▶ Try it
In the lines below, the string "each" may appear; say how many lines hold it and give nothing more.

▶ Task material
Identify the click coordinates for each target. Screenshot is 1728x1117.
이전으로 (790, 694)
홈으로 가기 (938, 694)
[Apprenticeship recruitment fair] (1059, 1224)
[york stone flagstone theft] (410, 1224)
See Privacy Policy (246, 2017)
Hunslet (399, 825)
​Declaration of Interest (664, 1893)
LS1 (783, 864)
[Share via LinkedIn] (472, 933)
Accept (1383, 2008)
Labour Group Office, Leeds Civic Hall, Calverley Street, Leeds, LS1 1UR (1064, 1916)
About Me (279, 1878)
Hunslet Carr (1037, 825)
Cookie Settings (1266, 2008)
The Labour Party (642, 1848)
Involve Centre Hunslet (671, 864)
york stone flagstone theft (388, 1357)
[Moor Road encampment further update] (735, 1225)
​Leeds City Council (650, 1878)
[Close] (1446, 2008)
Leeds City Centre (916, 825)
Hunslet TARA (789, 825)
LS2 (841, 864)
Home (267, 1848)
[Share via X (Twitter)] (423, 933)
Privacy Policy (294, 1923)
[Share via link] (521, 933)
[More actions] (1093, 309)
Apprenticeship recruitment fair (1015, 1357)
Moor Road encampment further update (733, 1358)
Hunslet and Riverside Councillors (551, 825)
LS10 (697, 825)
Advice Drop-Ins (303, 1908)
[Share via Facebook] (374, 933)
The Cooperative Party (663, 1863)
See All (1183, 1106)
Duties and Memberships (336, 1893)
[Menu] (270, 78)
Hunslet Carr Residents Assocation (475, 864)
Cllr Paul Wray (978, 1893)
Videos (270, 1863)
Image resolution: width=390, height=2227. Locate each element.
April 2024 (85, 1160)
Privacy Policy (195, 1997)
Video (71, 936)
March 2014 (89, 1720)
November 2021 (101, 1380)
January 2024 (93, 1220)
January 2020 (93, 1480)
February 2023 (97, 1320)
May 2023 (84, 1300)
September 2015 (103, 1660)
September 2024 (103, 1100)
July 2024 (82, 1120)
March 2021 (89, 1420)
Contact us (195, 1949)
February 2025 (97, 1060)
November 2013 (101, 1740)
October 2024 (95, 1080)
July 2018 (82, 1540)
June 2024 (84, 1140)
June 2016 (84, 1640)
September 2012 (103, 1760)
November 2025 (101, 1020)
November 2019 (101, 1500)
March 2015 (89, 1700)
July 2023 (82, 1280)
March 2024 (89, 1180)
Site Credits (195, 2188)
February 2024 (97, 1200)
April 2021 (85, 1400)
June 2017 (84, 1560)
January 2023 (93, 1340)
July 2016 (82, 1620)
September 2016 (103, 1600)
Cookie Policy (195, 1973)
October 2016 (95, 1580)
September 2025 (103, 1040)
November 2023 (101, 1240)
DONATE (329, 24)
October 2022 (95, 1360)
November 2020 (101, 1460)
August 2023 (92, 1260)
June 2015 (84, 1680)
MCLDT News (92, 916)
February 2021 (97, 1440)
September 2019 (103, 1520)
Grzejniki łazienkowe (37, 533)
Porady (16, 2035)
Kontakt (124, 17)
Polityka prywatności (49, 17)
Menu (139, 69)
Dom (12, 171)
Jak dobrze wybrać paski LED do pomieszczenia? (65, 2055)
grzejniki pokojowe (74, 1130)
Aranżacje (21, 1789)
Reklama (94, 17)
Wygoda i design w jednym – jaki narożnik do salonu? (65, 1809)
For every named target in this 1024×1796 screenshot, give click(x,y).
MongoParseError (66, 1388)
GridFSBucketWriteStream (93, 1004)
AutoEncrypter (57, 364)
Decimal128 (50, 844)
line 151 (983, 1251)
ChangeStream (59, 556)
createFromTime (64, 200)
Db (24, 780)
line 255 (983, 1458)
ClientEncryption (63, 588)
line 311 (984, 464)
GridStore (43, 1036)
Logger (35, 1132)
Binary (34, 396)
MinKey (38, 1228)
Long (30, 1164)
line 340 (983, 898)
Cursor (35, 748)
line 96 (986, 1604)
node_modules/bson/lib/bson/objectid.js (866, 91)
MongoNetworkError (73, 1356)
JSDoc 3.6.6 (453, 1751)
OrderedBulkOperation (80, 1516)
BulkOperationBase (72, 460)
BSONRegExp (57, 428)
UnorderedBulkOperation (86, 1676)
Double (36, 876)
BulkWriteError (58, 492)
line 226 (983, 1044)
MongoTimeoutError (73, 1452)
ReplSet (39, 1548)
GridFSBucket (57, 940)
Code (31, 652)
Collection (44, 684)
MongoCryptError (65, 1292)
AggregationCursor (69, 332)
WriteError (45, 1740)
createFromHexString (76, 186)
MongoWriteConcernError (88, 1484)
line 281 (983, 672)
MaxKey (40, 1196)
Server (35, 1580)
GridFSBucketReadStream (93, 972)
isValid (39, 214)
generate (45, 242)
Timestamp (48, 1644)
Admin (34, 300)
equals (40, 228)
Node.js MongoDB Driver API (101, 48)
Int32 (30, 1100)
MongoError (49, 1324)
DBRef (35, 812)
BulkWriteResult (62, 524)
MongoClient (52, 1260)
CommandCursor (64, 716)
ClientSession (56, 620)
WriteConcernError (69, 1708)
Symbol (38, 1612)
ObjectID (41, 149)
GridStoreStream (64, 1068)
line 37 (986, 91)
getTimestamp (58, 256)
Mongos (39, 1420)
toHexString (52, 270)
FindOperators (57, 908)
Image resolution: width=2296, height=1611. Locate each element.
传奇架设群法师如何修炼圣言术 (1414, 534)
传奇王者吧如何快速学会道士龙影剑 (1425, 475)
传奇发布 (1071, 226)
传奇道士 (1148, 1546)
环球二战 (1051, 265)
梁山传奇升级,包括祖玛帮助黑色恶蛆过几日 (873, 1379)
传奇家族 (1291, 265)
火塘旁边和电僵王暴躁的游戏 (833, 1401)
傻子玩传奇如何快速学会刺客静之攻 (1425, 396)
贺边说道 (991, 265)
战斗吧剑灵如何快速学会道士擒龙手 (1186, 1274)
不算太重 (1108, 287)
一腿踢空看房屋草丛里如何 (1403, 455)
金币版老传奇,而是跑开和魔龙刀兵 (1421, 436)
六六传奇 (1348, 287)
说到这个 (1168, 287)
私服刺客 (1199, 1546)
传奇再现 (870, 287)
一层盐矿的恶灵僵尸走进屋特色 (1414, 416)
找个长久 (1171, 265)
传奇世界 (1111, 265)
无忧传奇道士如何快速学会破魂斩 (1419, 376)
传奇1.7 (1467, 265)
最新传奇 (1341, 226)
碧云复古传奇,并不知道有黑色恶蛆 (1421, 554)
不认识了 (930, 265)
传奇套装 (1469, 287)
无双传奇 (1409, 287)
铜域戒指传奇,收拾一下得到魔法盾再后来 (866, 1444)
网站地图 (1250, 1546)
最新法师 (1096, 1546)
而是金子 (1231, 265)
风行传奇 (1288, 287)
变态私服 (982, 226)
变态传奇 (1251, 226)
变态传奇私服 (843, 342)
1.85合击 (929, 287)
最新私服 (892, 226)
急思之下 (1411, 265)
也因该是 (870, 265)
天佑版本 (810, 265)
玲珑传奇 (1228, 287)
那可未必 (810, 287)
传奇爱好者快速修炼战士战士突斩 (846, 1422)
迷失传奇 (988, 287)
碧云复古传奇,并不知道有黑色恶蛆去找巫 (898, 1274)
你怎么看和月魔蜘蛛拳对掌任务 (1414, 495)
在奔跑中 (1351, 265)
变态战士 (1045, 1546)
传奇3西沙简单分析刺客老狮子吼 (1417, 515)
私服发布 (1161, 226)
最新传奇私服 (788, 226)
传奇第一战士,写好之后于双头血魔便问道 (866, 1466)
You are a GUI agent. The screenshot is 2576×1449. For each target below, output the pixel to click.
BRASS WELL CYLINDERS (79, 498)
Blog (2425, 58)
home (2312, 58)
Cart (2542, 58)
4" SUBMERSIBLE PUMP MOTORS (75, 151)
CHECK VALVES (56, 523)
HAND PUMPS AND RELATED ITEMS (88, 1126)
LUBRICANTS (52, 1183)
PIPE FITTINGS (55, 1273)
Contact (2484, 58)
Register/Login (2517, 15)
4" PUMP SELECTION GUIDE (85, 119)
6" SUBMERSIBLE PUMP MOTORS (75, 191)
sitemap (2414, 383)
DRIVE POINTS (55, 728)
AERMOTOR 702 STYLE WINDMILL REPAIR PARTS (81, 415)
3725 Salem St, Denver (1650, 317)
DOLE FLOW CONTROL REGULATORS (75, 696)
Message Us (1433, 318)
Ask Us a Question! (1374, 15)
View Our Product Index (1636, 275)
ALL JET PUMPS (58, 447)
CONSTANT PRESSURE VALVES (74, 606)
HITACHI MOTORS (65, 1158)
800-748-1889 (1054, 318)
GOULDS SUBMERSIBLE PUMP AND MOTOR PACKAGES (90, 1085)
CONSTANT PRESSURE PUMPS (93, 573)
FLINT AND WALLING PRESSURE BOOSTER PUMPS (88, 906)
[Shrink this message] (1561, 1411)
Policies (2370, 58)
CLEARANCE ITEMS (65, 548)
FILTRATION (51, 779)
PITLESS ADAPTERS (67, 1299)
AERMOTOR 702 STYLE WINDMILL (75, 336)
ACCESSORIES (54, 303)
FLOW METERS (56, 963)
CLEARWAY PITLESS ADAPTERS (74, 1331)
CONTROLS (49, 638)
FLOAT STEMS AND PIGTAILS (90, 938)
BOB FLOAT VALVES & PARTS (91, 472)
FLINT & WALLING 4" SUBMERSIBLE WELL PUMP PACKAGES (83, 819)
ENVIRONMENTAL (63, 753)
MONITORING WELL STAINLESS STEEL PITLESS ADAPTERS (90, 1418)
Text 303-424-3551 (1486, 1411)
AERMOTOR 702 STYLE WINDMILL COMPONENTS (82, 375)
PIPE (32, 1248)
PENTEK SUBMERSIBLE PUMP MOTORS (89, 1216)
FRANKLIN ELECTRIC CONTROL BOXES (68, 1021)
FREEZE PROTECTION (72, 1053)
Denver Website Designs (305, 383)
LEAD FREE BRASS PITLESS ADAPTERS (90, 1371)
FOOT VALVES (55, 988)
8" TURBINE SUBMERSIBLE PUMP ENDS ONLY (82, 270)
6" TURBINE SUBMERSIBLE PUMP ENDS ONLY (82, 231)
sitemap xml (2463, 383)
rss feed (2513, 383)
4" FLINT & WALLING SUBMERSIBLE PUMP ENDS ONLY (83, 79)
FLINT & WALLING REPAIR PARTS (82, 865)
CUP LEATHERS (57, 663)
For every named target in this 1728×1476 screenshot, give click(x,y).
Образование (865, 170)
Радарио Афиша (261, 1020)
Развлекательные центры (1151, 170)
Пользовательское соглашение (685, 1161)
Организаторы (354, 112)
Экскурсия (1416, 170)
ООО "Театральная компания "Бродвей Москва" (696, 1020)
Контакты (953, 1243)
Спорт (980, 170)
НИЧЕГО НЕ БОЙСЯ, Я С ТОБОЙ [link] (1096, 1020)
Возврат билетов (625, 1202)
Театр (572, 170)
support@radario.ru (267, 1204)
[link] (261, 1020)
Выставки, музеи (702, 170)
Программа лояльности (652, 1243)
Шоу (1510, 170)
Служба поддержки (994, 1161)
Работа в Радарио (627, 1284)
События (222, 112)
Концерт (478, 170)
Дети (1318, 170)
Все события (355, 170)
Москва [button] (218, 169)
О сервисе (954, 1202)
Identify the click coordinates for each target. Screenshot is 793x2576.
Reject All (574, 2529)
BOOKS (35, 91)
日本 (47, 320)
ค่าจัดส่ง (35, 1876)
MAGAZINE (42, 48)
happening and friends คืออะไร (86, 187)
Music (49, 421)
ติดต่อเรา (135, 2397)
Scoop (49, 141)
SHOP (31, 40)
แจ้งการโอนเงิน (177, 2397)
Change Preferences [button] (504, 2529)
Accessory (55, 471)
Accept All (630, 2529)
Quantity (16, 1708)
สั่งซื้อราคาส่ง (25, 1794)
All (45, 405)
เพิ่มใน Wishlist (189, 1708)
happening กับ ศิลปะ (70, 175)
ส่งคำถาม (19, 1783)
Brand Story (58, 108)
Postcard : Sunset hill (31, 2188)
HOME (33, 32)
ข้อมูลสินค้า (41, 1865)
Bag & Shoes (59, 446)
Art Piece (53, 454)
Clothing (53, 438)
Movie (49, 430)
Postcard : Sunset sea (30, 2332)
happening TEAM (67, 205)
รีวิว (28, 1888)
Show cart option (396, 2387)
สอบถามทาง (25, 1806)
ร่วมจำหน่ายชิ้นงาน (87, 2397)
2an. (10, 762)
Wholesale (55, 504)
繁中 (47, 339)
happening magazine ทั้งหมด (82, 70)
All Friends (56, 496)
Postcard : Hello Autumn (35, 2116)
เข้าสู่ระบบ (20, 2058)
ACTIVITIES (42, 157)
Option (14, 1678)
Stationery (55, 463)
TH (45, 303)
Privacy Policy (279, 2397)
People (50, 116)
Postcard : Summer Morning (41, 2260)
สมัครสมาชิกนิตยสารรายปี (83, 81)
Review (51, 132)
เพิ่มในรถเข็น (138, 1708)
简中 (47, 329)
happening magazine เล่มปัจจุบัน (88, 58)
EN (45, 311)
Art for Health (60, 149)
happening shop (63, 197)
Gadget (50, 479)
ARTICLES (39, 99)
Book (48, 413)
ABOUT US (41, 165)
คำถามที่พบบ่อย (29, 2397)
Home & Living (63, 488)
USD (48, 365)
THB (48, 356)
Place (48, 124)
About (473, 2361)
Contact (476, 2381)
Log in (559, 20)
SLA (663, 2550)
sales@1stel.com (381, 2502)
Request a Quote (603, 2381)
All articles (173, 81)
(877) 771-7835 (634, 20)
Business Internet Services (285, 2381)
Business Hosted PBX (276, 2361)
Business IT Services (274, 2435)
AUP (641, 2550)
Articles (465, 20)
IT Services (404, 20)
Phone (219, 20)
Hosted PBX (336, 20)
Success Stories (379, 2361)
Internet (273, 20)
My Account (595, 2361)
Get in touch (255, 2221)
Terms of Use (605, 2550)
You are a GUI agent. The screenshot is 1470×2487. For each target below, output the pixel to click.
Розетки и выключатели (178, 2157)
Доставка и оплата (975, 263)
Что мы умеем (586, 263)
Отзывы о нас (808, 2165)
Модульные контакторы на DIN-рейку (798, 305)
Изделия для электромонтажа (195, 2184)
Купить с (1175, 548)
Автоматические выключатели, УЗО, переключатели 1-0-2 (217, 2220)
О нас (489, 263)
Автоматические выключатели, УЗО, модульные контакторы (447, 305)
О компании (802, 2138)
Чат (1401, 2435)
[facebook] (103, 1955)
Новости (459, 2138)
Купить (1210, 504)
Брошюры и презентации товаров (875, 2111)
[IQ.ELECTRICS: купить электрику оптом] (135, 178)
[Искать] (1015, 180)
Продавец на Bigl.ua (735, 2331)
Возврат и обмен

▶ The completed task
6